Knowing God, Chapter 13 Part 2

The Nature of God’s Grace

Once we understand that we are corrupt and rebellious creatures who can only rightly expect judgment from our Creator-Judge, and that we cannot mend our relationship with him but are subject to his sovereign and self-originated offer of mercy, then we are prepared to grasp the true nature of God’s grace. But even more than that, we are finally ready to marvel at the goodness of the Lord and his amazing grace. This is, according to J. I. Packer, the inevitable outcome of the gospel of Jesus Christ: “It is surely clear that, once a person is convinced that his state and need are as described, the New Testament gospel of grace cannot but sweep him off his feet with wonder and joy. For it tells how our Judge has become our Savior.”

Packer explains that the New Testament reveals the grace of God as the source of sin’s pardon, the motive for the plan of salvation, and the guarantee of the preservation of the saints. Let’s take a look at each of these aspects of the New Testament teaching in turn.

  • Grace is the source of the pardon of sin. The NT teaches that our sin deserves death, and that this was the price of our justification, that is, our transition from condemned criminal to heir of God. But what would cause God to, as the apostle Paul described it, “spare not his own Son, but deliver him up for us all”? Packer says, “It was because of his grace. It was his own free decision to save which brought about the atonement.” So Paul can say in Romans 3:24 that we are justified freely [at no charge] by God’s grace.

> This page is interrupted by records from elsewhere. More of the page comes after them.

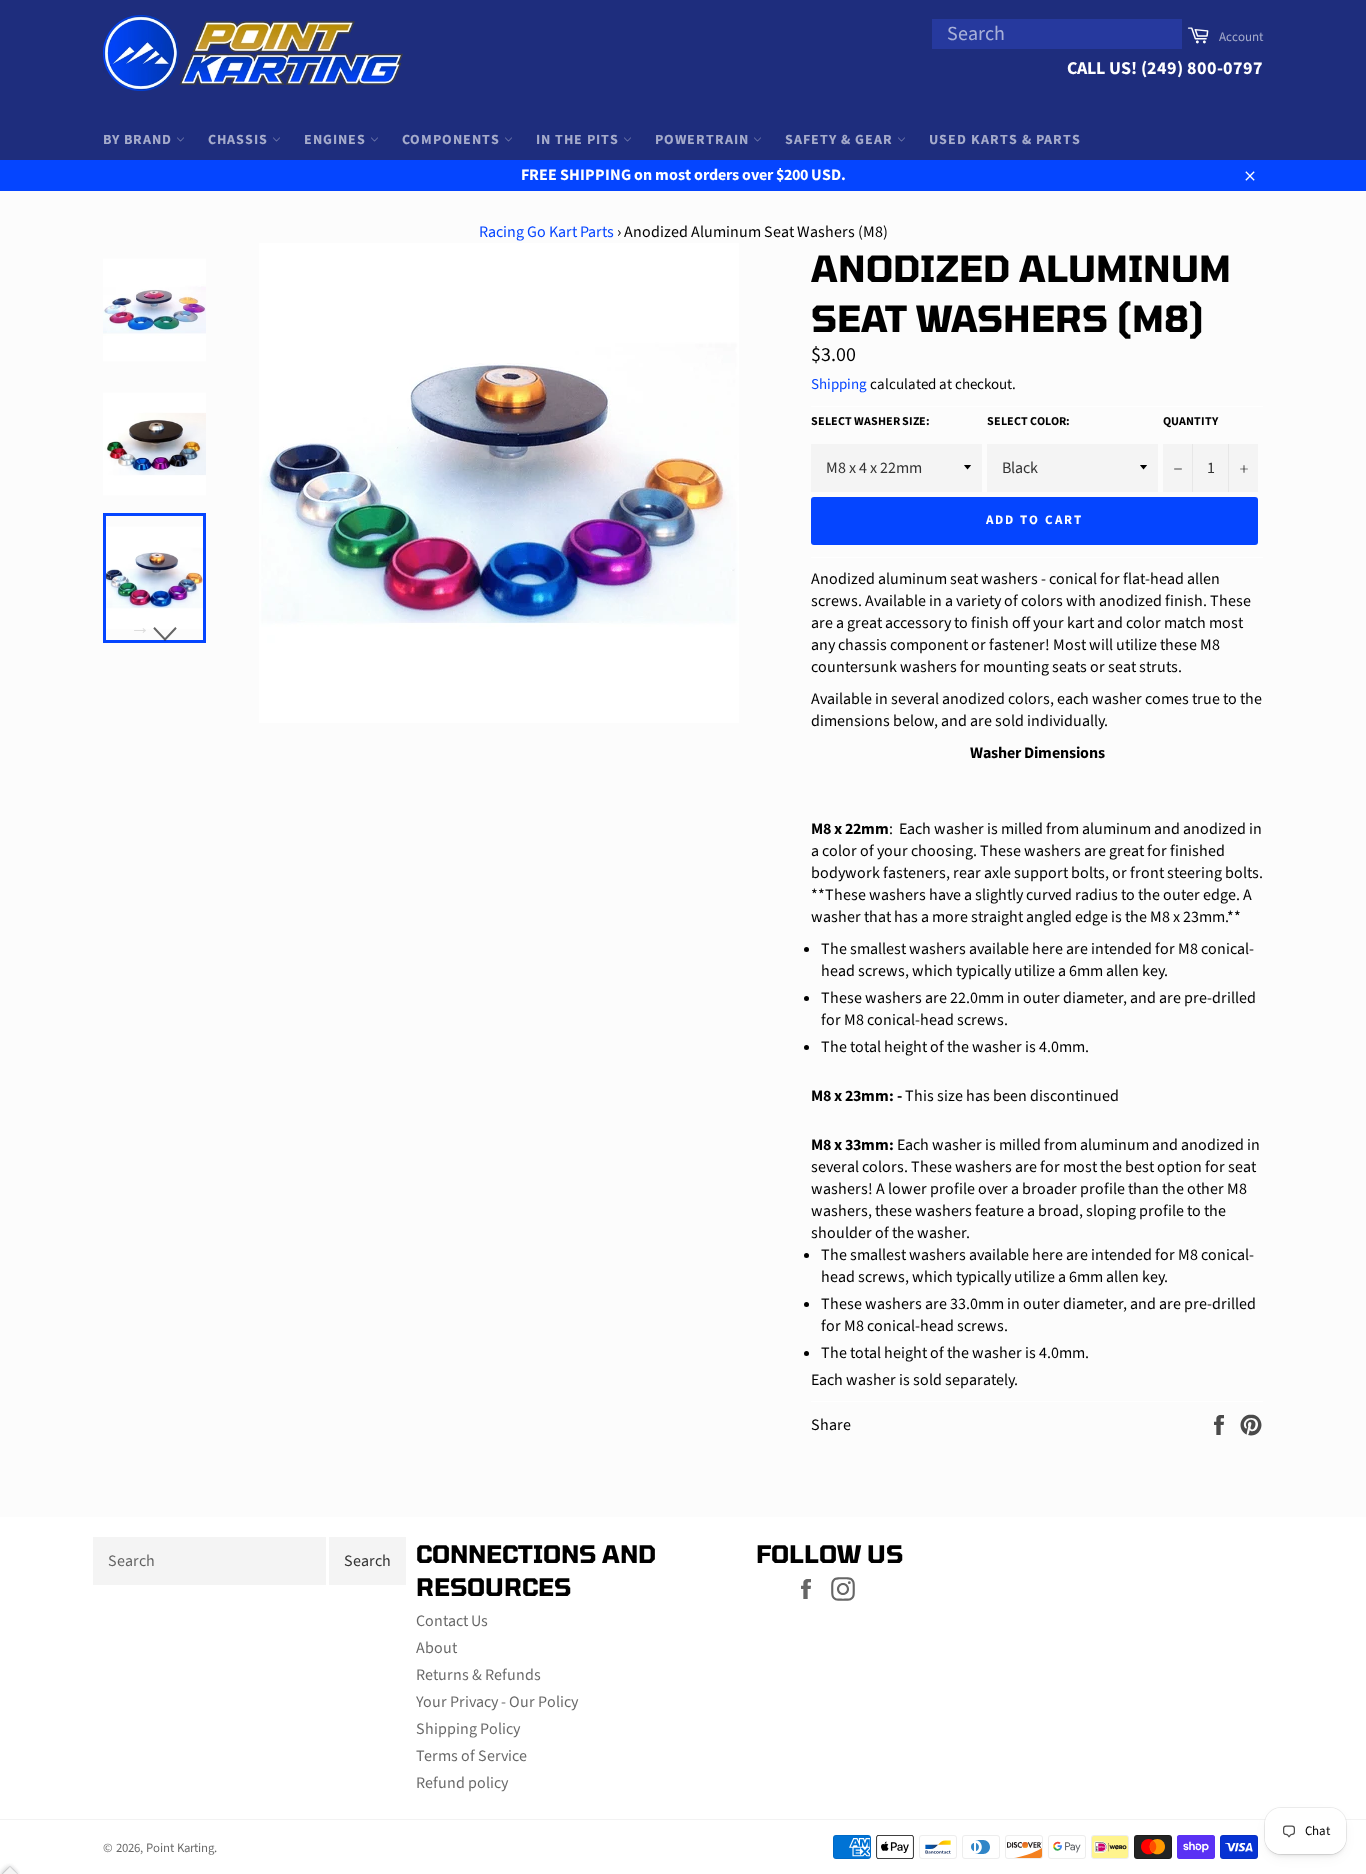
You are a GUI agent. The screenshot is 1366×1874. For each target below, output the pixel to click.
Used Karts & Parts (1005, 140)
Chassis (240, 140)
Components (453, 140)
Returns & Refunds (478, 1675)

  • Grace is the motive for the plan of salvation. God promised salvation from sin, even as he explained the its curse in Genesis 3, and the promises of salvation are based on his plan of salvation, which he purposed in himself before the world even began. The reason he has done so is declared in Ephesians 2:7, “that in the ages to come He might show the exceeding riches of His grace in His kindness toward us in Christ Jesus.” So Packer encourages us by saying, “The stars, indeed, may fall, but God’s promises will stand and be fulfilled. The plan of salvation will be brought to a triumphant completion; thus grace will be shown to be sovereign.”

  • Grace is the guarantee of the preservation of the saints. The plan of salvation is assured by the unfailing promises of God, therefore the Christian’s future is also assured. And Packer reminds us that, “I need not torment myself with the fear that my faith may fail; as grace led me to faith in the first place, so grace will keep me believing to the end.”

So how should we respond to the knowledge of this amazing grace? Certainly the grace of God, freely given to us as undeserving sinners, ought to produce a powerful love within our hearts for the Lord. May we commit ourselves, heart and soul, to the One whose grace has both freed us and bound us; freed us from sin and bound us to him!